# Tareas del ejercicio:
#1 Enumera todas las personas que se nombran en el primer párrafo del texto «La clave».
#2 Copia literalmente el fragmento del texto «La clave» que va desde "Esa separación a" hasta "es la clave.".

# Fragmento de lectura:
▶

La clave

La reflexión siempre ha sido un motor vital de mi existencia (Cogito ergo sum).  El insomnio que me visita con frecuencia en estos días, me conduce a meditar ya desde horas intempestivas. Desde mi cama pienso en Grecia y Roma, en esas dos civilizaciones cuna de la cultura occidental. Pienso en grandes nombres como Pitágoras, Aristóteles o Tales de Mileto. Todos ellos grandes científicos y filósofos. Hombres que albergaban las distintas ramas de conocimiento. Esta visión del aprendizaje se perpetuó durante siglos posteriores como, por ejemplo, durante el Renacimiento (Leonardo Da Vinci, Galileo Galilei, Francis Bacon, …). Sin embargo, la llegada de la Revolución Industrial trajo consigo la especialización del conocimiento. Su necesaria división de los sectores productivos conllevo en el ámbito de la educación la separación en compartimentos estancos de las distintas ramas del saber.

Esa separación a ultranza nos condenó al posicionamiento, a ser seres de ciencias o de letras. Había que elegir un bando: o razonar sobre las leyes que rigen el mundo o reflexionar sobre la interacción del hombre con el mundo.  Y esa nueva elección condenó al hombre moderno a no llegar a comprender nunca el puzzle de fenómenos que constituye la vida, pues la perspectiva conjunta siempre es la solución.

Por ejemplo, esta cuarenta nos ha regalado tiempo. Un conglomerado de horas muy valiosos para estar con la familia, para disfrutar de los pequeños placeres, pero, sobre todo, para reflexionar sobre nuestra existencia y sobre lo ocurrido. Un viaje en la memoria con el fin de otorgarles a nuestras experiencias un sentido. Y en ese discurrir de recuerdos y pensamientos, la historia que nos contamos es la clave.

Esta idea se me ha constatado tanto desde la neurociencia como desde la literatura.  De esos dos mundos aparentemente antagónicos y que, en realidad, van de la mano. Desde los ensayos del neurocientífico Stephen Porges hasta la pluma de Cervantes, García Márquez o Manuel Vilas, todos ellos me han enseñado a valorar la importancia de la historia en nuestras vidas.

◀

# Fragmentos de datos:
▶

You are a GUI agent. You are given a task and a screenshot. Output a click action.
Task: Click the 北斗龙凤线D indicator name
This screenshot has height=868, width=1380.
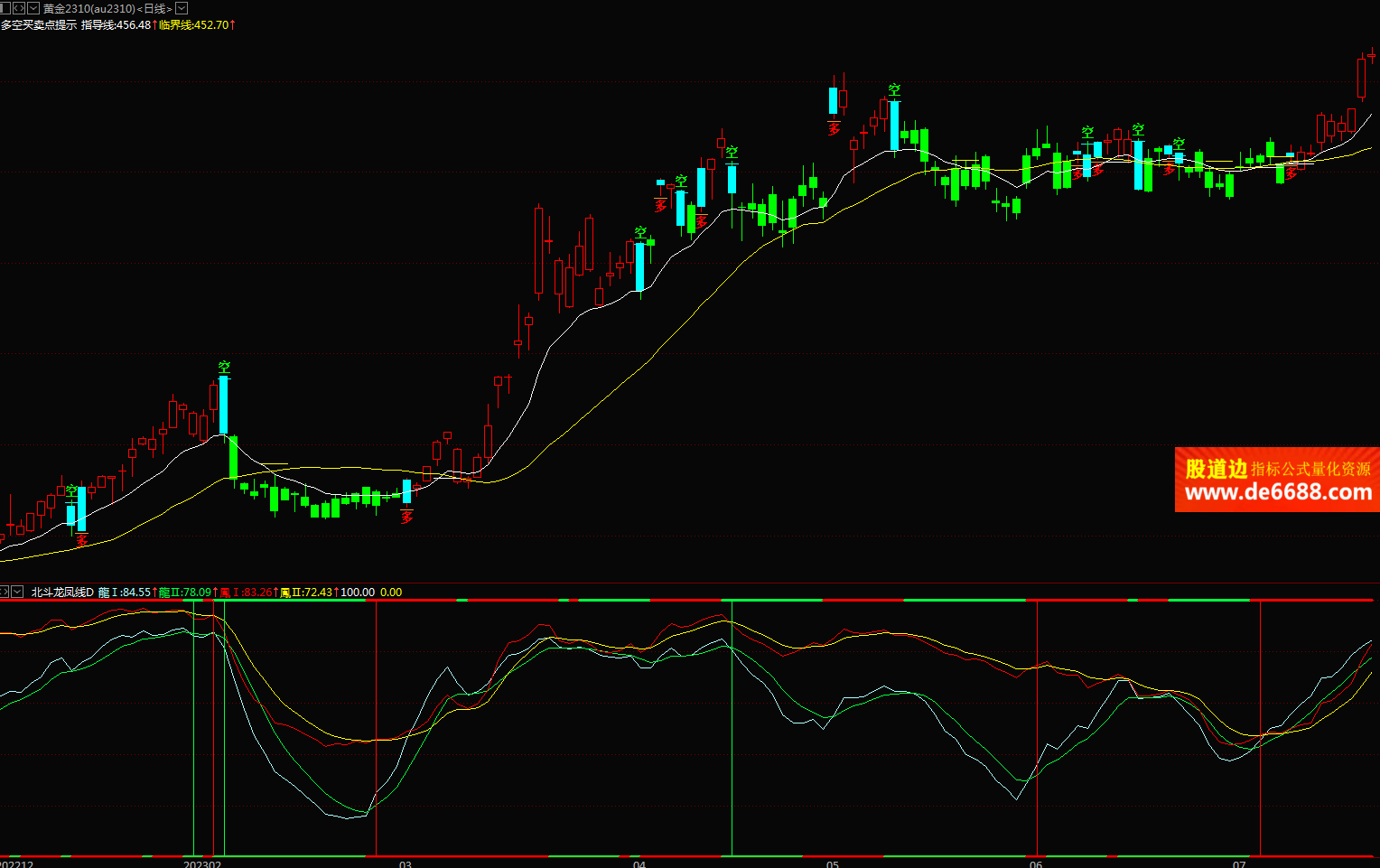[62, 593]
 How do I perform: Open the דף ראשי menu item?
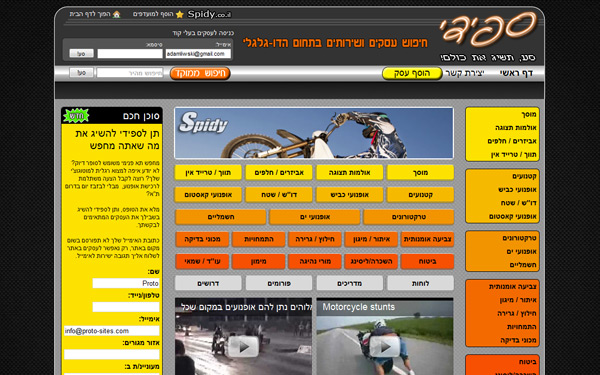coord(516,73)
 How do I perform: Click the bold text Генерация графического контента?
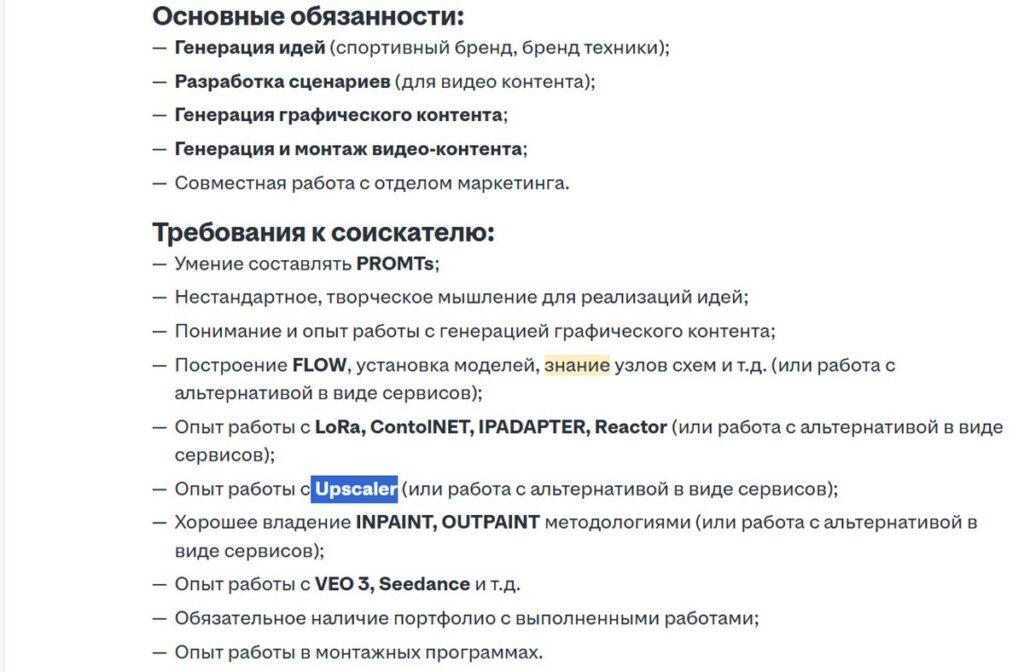coord(338,115)
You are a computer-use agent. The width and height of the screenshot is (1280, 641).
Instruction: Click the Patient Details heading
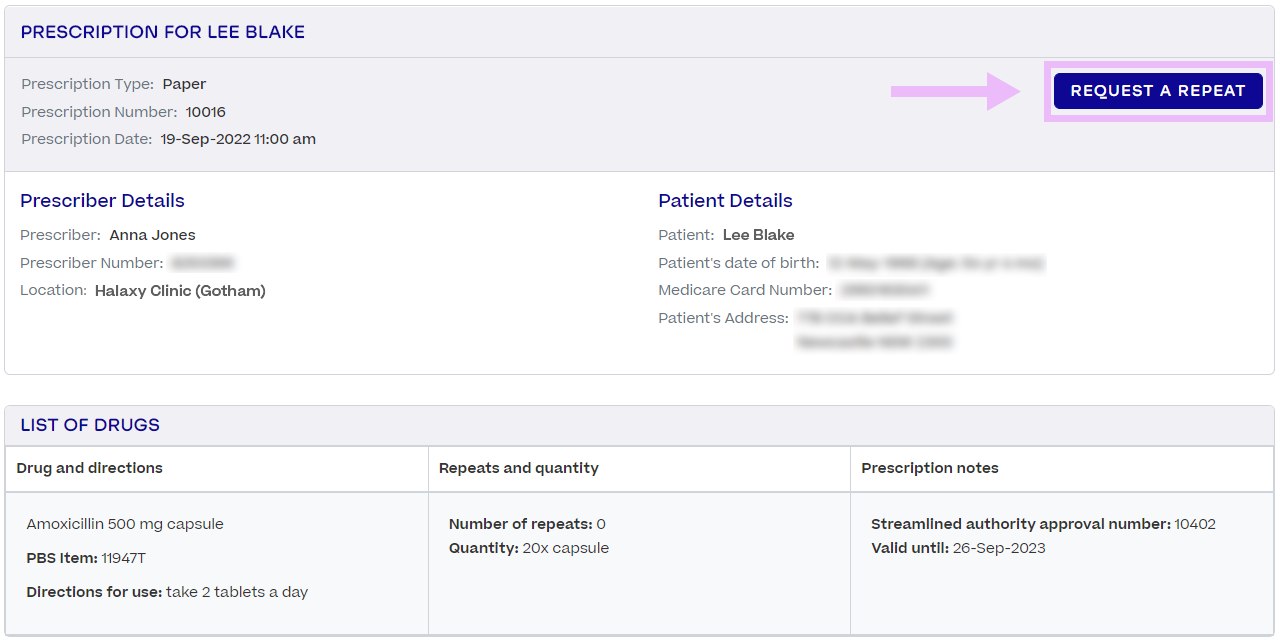(x=725, y=201)
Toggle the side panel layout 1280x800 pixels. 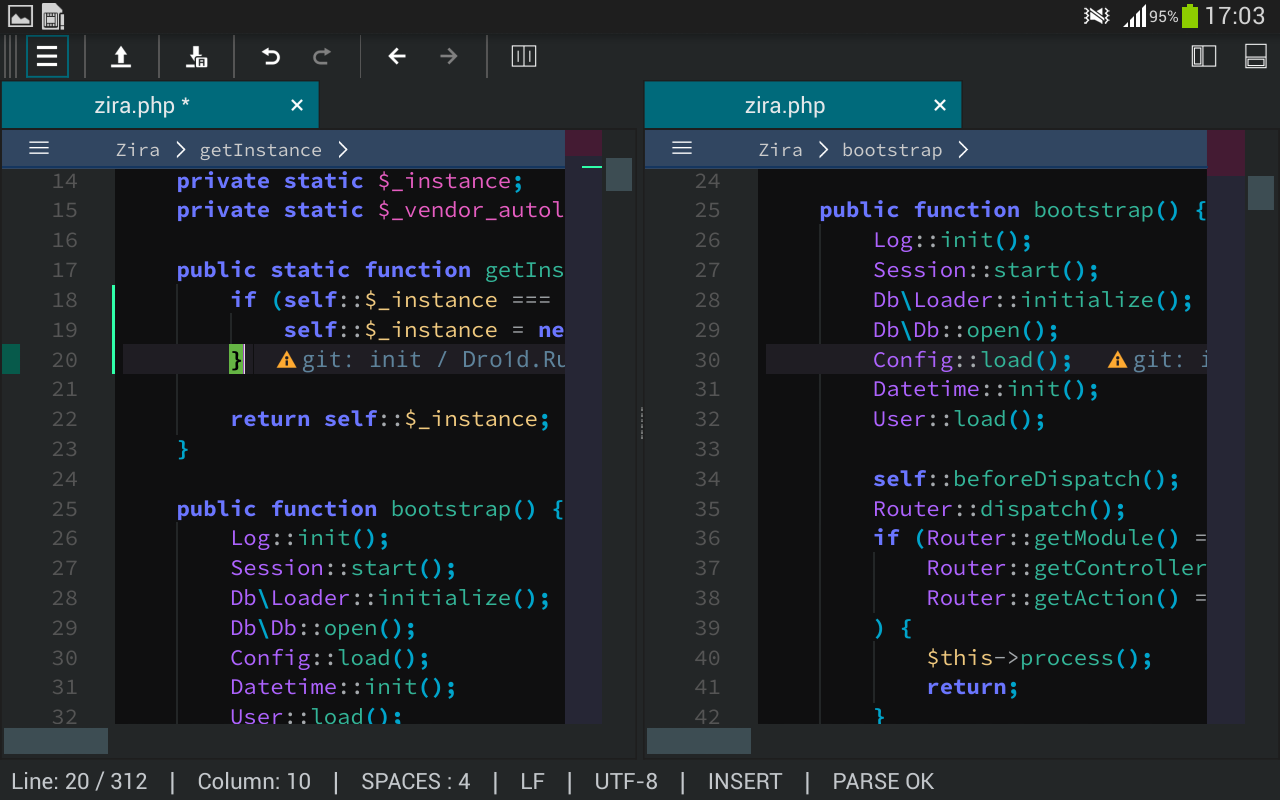point(1204,57)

◀

# Respuestas por tarea:
#1 Pitágoras, Aristóteles, Tales de Mileto, Leonardo Da Vinci, Galileo Galilei y Francis Bacon.

#2
Esa separación a ultranza nos condenó al posicionamiento, a ser seres de ciencias o de letras. Había que elegir un bando: o razonar sobre las leyes que rigen el mundo o reflexionar sobre la interacción del hombre con el mundo.  Y esa nueva elección condenó al hombre moderno a no llegar a comprender nunca el puzzle de fenómenos que constituye la vida, pues la perspectiva conjunta siempre es la solución.

Por ejemplo, esta cuarenta nos ha regalado tiempo. Un conglomerado de horas muy valiosos para estar con la familia, para disfrutar de los pequeños placeres, pero, sobre todo, para reflexionar sobre nuestra existencia y sobre lo ocurrido. Un viaje en la memoria con el fin de otorgarles a nuestras experiencias un sentido. Y en ese discurrir de recuerdos y pensamientos, la historia que nos contamos es la clave.